### Problem to work on
Write out exactly the lines of the entries below from the one holding "This screenshot has height=774, width=1484." to the one holding "Task: Close the sensor details sidebar", inclusive, and leave out all other lines.

### Supplied data
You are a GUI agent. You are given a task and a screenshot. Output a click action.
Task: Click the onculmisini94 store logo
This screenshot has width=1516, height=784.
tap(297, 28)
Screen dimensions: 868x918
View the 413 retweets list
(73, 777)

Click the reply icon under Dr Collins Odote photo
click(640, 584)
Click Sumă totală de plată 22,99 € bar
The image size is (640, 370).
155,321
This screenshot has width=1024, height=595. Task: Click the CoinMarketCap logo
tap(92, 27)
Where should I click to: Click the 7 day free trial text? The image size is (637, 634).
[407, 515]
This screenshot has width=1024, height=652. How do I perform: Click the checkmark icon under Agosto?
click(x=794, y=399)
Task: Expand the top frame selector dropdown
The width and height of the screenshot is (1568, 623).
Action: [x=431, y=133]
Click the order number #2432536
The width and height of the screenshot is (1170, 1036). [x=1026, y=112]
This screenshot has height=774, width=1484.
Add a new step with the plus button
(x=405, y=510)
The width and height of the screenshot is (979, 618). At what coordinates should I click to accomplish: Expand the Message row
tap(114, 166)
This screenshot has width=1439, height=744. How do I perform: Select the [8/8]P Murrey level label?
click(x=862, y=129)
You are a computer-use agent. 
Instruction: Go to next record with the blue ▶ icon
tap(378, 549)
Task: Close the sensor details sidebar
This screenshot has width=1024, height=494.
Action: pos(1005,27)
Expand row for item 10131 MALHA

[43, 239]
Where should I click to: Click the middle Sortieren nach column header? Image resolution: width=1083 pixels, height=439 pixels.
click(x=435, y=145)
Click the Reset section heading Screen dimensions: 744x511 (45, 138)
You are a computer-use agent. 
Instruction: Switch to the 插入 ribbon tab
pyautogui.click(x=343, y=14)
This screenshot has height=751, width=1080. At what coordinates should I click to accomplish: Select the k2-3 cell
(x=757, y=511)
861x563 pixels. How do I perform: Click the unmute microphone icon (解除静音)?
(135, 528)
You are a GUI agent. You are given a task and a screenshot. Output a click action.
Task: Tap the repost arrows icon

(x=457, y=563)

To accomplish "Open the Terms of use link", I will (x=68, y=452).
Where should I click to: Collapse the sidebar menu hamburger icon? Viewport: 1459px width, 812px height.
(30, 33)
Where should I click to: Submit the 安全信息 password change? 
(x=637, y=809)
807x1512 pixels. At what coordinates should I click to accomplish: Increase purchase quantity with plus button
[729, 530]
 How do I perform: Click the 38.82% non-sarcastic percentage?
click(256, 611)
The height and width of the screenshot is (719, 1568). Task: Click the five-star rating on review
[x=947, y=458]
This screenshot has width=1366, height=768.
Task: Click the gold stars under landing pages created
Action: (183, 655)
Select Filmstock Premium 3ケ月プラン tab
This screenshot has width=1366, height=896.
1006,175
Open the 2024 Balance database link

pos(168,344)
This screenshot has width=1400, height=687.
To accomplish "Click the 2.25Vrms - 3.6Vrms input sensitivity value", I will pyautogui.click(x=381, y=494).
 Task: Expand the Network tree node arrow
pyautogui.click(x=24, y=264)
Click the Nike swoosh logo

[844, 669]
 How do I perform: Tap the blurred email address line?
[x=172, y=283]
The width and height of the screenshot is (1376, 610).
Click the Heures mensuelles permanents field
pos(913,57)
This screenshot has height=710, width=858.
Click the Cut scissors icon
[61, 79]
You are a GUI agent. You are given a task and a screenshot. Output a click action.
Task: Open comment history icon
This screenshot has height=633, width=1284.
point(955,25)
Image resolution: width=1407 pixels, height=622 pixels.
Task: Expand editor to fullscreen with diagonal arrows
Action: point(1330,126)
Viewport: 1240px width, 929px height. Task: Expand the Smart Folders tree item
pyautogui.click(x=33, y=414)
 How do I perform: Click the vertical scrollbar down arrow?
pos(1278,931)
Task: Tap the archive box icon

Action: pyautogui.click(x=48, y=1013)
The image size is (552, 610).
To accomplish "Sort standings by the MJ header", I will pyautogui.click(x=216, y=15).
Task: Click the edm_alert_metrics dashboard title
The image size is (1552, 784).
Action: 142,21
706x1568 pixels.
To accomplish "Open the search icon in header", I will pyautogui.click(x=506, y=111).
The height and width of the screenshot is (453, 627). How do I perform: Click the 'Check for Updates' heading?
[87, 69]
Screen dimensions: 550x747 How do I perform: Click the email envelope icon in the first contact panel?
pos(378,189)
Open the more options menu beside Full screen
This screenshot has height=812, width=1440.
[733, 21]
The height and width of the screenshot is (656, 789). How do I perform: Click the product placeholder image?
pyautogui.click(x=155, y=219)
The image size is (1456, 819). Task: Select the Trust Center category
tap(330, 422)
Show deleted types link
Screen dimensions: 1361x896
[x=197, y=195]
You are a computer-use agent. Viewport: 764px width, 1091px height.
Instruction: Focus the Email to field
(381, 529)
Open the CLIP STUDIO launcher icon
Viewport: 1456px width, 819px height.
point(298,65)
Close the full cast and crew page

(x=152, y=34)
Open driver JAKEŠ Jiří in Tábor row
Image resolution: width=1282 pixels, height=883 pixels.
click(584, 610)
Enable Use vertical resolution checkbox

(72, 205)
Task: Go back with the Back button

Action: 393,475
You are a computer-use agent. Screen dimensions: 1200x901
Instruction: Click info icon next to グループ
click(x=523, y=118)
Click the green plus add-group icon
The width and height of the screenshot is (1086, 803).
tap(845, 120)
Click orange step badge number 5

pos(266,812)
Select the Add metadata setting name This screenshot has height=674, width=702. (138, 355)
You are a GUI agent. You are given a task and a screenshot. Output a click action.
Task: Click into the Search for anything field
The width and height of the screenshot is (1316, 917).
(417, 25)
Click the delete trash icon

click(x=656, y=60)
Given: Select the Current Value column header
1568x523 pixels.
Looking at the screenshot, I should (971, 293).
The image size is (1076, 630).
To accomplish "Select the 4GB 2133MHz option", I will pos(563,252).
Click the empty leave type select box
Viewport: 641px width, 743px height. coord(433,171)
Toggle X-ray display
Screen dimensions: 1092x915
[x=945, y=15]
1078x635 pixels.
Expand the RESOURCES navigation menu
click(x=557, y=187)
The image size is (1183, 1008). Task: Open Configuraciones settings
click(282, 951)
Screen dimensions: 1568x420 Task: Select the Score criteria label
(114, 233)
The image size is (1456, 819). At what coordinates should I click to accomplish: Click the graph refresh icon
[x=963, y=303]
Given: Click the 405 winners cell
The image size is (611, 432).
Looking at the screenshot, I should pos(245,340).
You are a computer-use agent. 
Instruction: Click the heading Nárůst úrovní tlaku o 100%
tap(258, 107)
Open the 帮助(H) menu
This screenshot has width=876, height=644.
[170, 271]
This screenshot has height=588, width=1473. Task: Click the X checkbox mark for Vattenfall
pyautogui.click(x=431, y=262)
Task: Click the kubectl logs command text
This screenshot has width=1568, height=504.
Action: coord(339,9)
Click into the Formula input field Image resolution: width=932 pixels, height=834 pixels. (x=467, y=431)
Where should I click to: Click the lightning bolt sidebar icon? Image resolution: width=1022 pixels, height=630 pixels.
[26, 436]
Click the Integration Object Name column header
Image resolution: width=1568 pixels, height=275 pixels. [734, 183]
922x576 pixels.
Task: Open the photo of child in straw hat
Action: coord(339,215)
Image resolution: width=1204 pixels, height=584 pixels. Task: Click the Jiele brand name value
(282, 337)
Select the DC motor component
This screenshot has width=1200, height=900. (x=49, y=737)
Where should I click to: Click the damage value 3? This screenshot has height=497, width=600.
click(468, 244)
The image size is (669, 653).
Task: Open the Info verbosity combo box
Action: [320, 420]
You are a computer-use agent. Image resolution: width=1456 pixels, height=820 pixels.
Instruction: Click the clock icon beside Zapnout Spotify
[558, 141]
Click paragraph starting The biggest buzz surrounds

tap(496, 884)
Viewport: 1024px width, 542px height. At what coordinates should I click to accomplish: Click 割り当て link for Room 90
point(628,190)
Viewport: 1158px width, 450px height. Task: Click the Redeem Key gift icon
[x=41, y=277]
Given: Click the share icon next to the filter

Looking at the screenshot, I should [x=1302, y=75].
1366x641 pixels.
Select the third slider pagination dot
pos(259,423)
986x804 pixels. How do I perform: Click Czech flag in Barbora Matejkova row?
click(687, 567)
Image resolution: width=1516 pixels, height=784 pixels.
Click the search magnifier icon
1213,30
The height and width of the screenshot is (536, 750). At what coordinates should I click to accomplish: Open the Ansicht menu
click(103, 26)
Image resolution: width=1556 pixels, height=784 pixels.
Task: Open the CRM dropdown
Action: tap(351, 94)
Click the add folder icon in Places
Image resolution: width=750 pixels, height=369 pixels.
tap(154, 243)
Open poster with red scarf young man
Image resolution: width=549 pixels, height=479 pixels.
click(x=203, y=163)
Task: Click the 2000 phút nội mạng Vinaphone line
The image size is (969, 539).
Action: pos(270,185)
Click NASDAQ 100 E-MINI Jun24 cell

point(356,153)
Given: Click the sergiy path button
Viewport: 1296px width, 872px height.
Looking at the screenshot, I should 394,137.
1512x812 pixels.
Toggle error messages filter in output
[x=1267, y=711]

### Answer box
This screenshot has height=774, width=1484.
Add a new step with the plus button
(x=405, y=510)
The width and height of the screenshot is (979, 618). At what coordinates should I click to accomplish: Expand the Message row
tap(114, 166)
This screenshot has width=1439, height=744. How do I perform: Select the [8/8]P Murrey level label?
click(x=862, y=129)
You are a computer-use agent. 
Instruction: Go to next record with the blue ▶ icon
tap(378, 549)
Task: Close the sensor details sidebar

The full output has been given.